Mastering the MEDDPICC Paper Process

Mastering the MEDDPICC Paper Process
5:21

When a Verbal Yes Means Nothing

It’s the last week of the quarter. The Economic Buyer gave you a verbal yes.

You’ve got champagne on ice.

Then procurement says they’ve never seen your contract.

Legal’s on holiday. Finance needs you to be onboarded as a vendor. You forecasted the deal for Q2—but it’s going to close mid-July.

You didn’t lose on value. You lost to the Paper Process.

In this article, we’ll break down how to coach your team to tackle the Paper Process like pros.

 

You’ll learn:

  • What the Paper Process really includes (it’s not just the contract)

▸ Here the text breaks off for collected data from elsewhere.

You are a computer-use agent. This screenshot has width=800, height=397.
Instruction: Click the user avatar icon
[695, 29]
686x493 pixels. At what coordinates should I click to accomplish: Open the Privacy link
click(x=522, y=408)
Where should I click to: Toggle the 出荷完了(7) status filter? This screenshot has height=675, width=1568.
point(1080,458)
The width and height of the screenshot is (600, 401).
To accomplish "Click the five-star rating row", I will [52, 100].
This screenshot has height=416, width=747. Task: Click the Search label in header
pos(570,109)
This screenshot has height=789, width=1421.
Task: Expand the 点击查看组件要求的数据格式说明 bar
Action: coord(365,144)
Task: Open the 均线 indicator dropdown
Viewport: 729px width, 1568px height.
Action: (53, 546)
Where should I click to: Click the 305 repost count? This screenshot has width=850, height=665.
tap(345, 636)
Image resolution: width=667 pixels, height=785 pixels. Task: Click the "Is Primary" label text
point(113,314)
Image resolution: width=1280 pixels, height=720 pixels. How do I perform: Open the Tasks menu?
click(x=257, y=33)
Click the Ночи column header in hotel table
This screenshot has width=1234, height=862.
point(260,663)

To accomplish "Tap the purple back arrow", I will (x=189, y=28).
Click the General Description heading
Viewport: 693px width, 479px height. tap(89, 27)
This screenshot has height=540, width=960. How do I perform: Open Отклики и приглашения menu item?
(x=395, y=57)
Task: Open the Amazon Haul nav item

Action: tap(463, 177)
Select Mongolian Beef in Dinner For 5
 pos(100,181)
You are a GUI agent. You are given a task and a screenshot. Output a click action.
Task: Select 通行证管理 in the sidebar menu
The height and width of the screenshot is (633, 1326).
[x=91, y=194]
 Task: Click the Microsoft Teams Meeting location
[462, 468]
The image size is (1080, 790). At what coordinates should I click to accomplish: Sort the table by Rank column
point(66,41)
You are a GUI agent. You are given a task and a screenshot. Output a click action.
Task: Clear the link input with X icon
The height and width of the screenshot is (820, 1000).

  • Why waiting until EOQ is a silent deal killer

  • The exact questions to ask (and how to ask them) to uncover legal and procurement hurdles

  • How to use the Paper Process to multi-thread and tighten your forecast

Our expert sales coach Alan Clark brings his real-world tactics, blunt truths, and a practical roadmap for making the Paper Process your secret sales weapon.

 

This article is part of our Mastering MEDDPICC series—a no-fluff, tactical playbook for turning MEDDPICC into muscle memory across your sales team. If you’re aiming to build a qualification process that reps consistently follow (and that your CRM actually mirrors), start with our introductory guide. It breaks down what each letter stands for, why this framework drives results in B2B sales, and how to roll it out in a way that sticks.

 

What Is the Paper Process in Sales?

Most reps treat the Paper Process as a finish line formality. But Alan reframes it: it’s the tangible evidence of the decision process.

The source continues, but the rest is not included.